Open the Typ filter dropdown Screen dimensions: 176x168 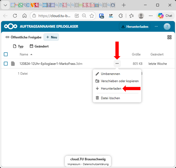(x=18, y=46)
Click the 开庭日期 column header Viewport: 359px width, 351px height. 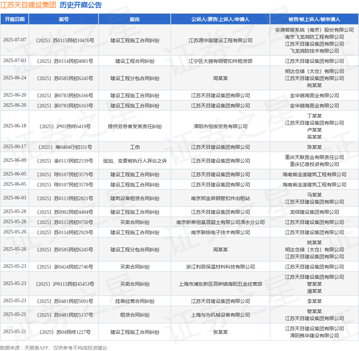coord(15,19)
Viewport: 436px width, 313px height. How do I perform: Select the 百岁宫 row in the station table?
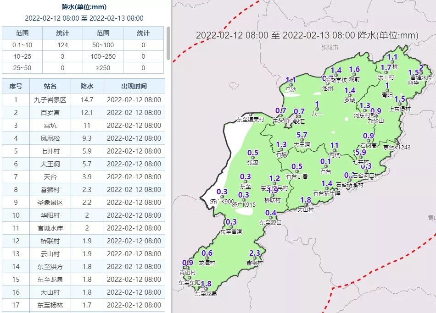(x=50, y=113)
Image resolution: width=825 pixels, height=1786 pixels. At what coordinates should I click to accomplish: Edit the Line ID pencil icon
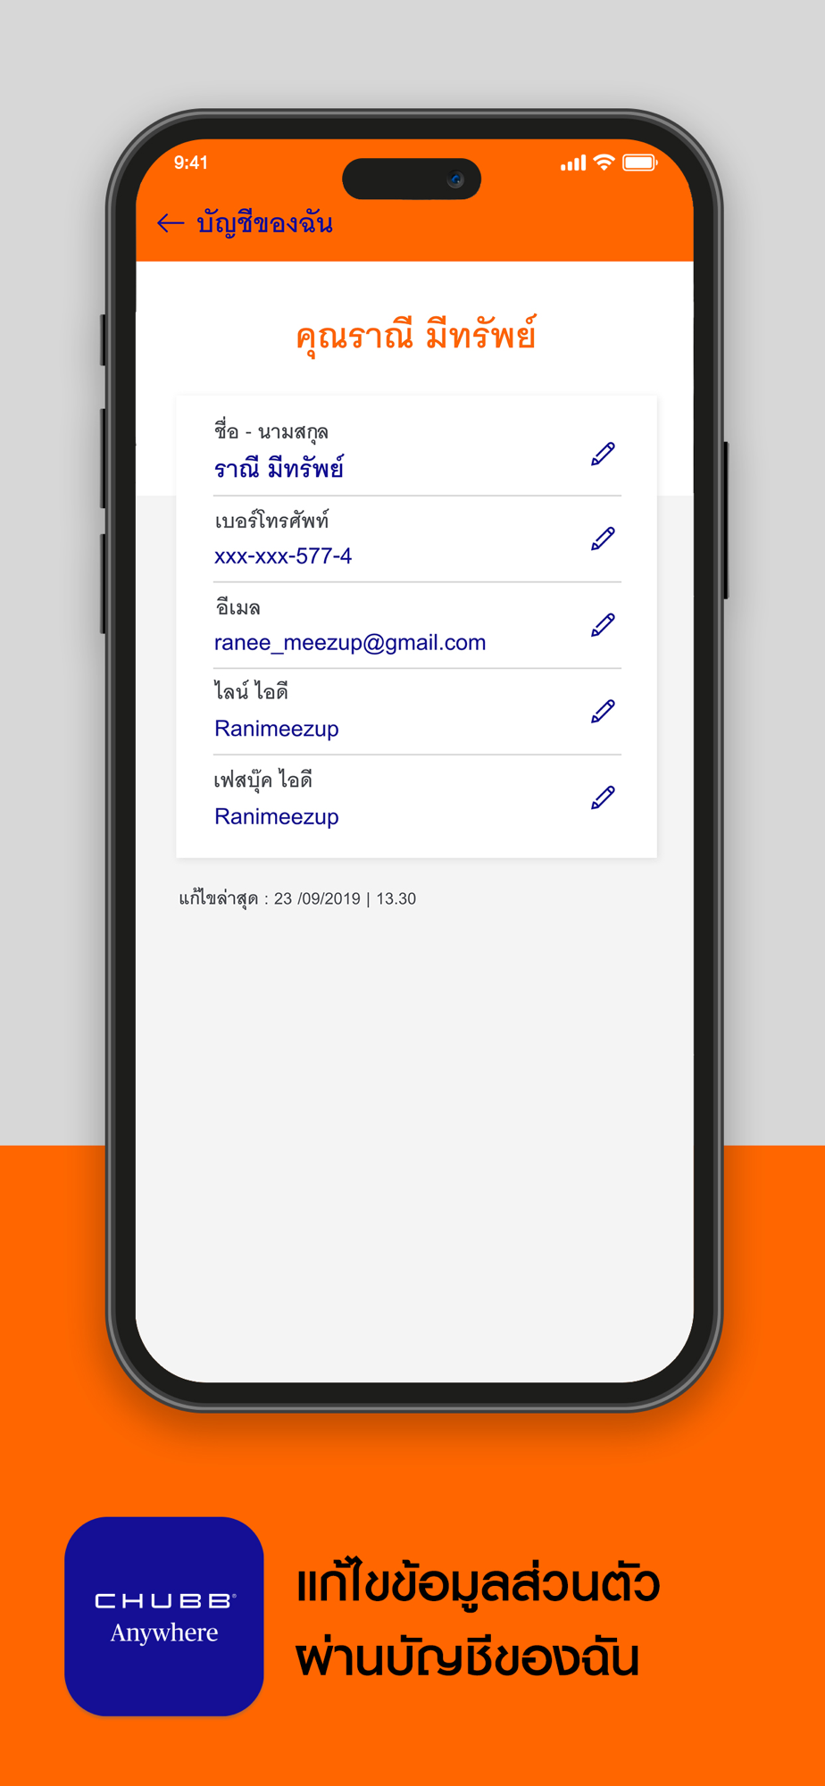pos(604,712)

Your assignment - The span to retype runs from the line containing "Viewport: 436px width, 313px" through the last line of the listing above, both ends included; copy it exactly, without pictures.

Answer space -
Viewport: 436px width, 313px height. How do I perform: Select the 百岁宫 row in the station table?
(x=50, y=113)
Image resolution: width=825 pixels, height=1786 pixels. At what coordinates should I click to accomplish: Edit the Line ID pencil icon
pos(604,712)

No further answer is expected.